Question

What is the limit of \[\left( x-\ln x \right)\] as x approaches \[\infty \] ?

Answer 1

Hint: In this type of question students have to apply the basic concepts of logarithm and limits. Here from the rules of natural log we have to use \[\ln {{e}^{x}}=x\] and another one that is \[\ln a-\ln b=\ln \left( \dfrac{a}{b} \right)\] . Also we have to consider that the logarithm function is an increasing function. After that we have to use substitution for \[\dfrac{{{e}^{x}}}{x}\] which gives us indeterminate form \[\dfrac{\infty }{\infty }\] and hence we have to use L-Hospital’s rule as \[{{e}^{x}}\] and x are differentiable everywhere.

Complete step by step solution:
Consider, \[\displaystyle \lim_{x \to \infty }\left( x-\ln x \right)\]
We know that, \[\ln {{e}^{x}}=x\] . Hence, we can write,
\[\Rightarrow \displaystyle \lim_{x \to \infty }\left( x-\ln x \right)=\displaystyle \lim_{x \to \infty }\left( \ln {{e}^{x}}-\ln x \right)\].
By applying \[\ln a-\ln b=\ln \left( \dfrac{a}{b} \right)\] we get,
\[\Rightarrow \displaystyle \lim_{x \to \infty }\left( x-\ln x \right)=\displaystyle \lim_{x \to \infty }\ln \left( \dfrac{{{e}^{x}}}{x} \right)\].
Let, \[u=\dfrac{{{e}^{x}}}{x}\] and now take limit of u as x approaches to \[\infty \]:
\[\Rightarrow \displaystyle \lim_{x \to \infty }u=\displaystyle \lim_{x \to \infty }\left( \dfrac{{{e}^{x}}}{x} \right)\].
As we get indeterminate form \[\dfrac{\infty }{\infty }\] , also \[{{e}^{x}}\] and x are differentiable everywhere, we can use L-Hospital’s Rule,
\[\Rightarrow \displaystyle \lim_{x \to \infty }u=\displaystyle \lim_{x \to \infty }\left( \dfrac{{{e}^{x}}}{x} \right)=\displaystyle \lim_{x \to \infty }\dfrac{\dfrac{d}{dx}\left( {{e}^{x}} \right)}{\dfrac{d}{dx}x}=\displaystyle \lim_{x \to \infty }{{e}^{x}}=\infty \].
So we can say that, as \[x \to \infty ,u\to \infty \] and hence,
\[\Rightarrow \displaystyle \lim_{u\to \infty }\left( \ln u \right)=\infty \].
\[\Rightarrow \displaystyle \lim_{u\to \infty }\left( \ln u \right)=\displaystyle \lim_{x \to \infty }\ln \left( \dfrac{{{e}^{x}}}{x} \right)=\displaystyle \lim_{x \to \infty }\left( \ln {{e}^{x}}-\ln x \right)=\displaystyle \lim_{x \to \infty }\left( x-\ln x \right)=\infty \].
\[\Rightarrow \displaystyle \lim_{x \to \infty }\left( x-\ln x \right)=\infty \].
That means the limit of \[\left( x-\ln x \right)\] as x approaches \[\infty \] goes unbounded to \[+\infty \].
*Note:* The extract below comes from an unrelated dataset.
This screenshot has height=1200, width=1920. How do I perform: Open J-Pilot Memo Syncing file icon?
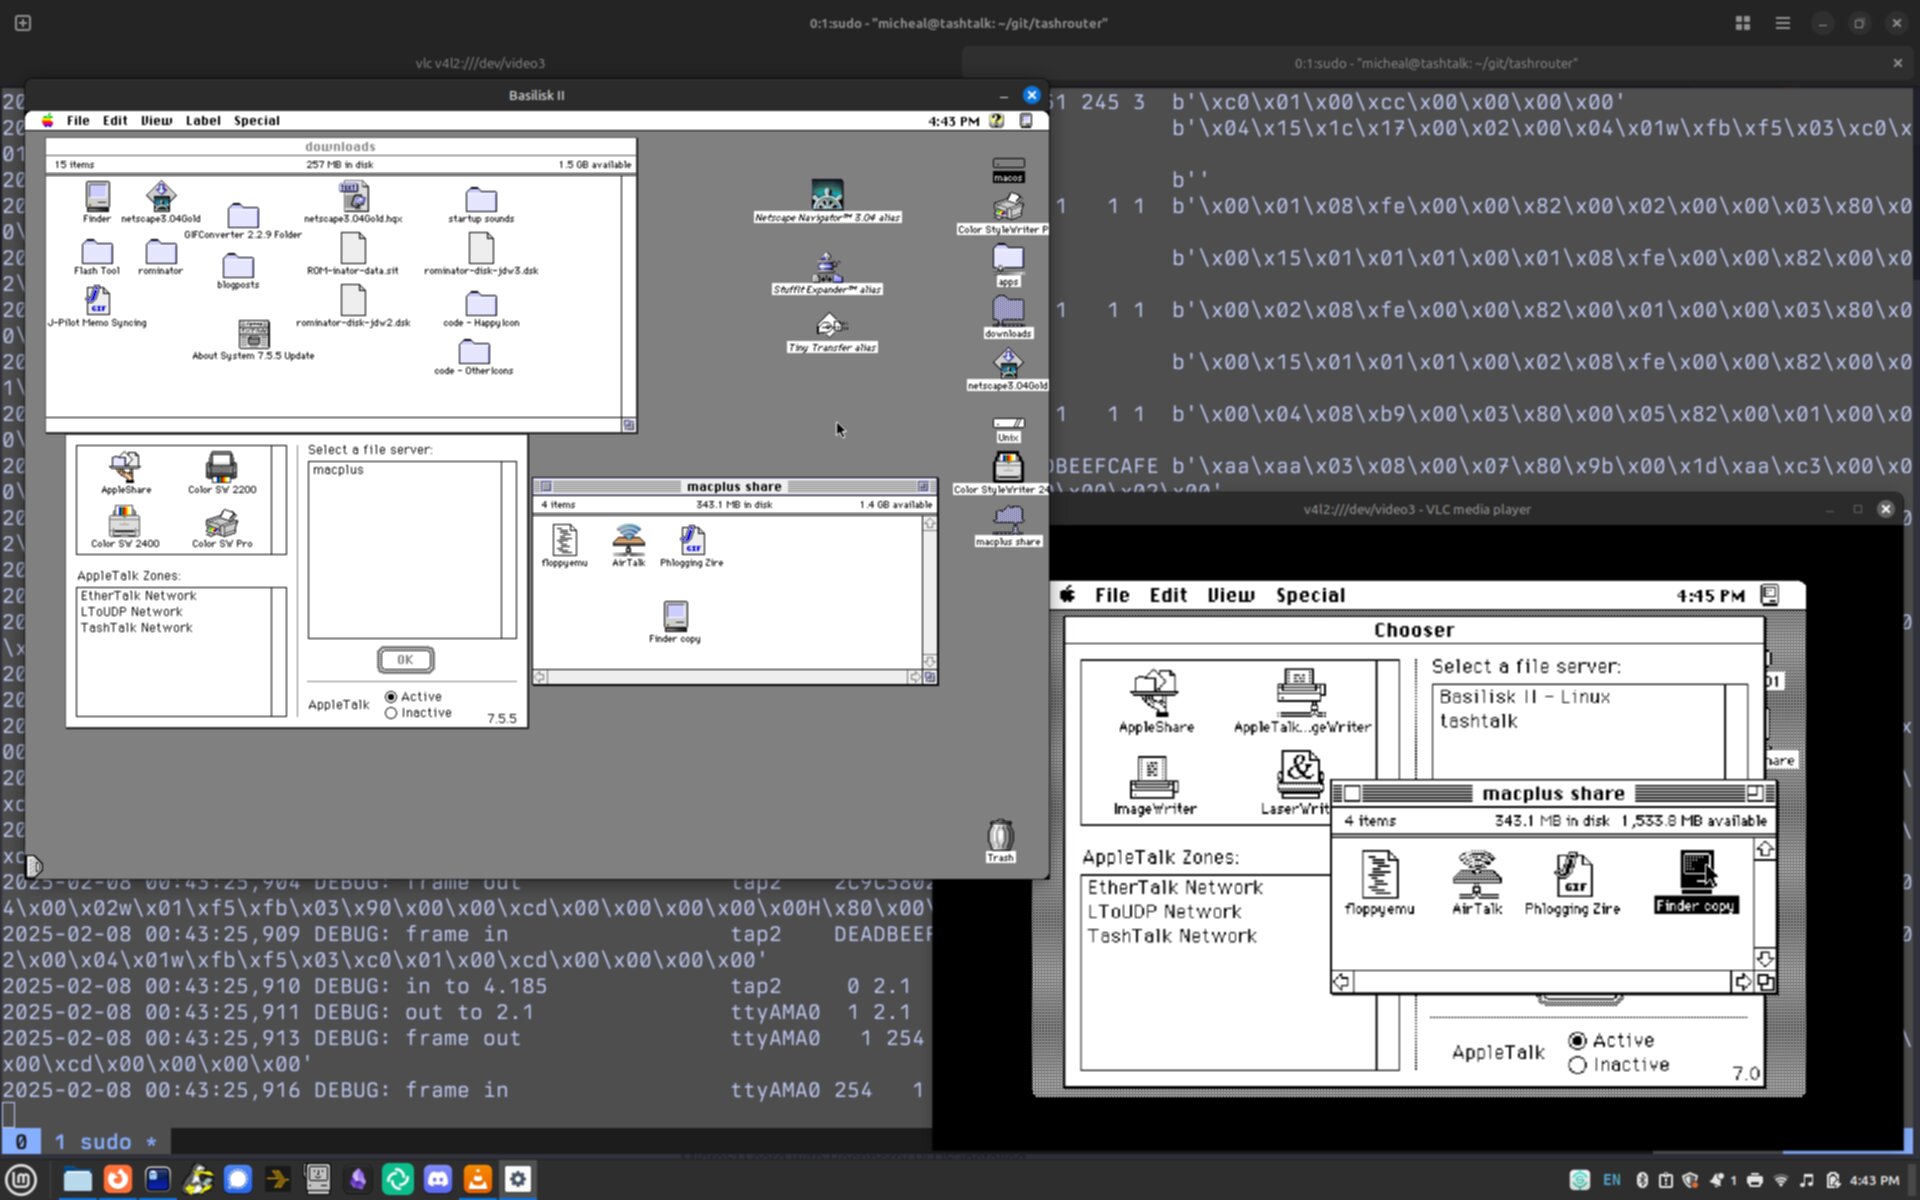pyautogui.click(x=97, y=300)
Note: In this type of question students may make mistakes in converting x into a logarithm function by using \[\ln {{e}^{x}}=x\] . Also students have to take care when they substitute the limits. If they directly substitute the limits of x at the step \[\displaystyle \lim_{x \to \infty }\left( \ln {{e}^{x}}-\ln x \right)\] one may write it as \[\left( \infty -\infty \right)=0\] which is wrong. The students have to take care in applying L-Hospital’s rule also. By L-Hospital’s rule, if we get an indeterminate form then we have to take the derivative of the numerator and denominator separately and don't use the division rule of derivative.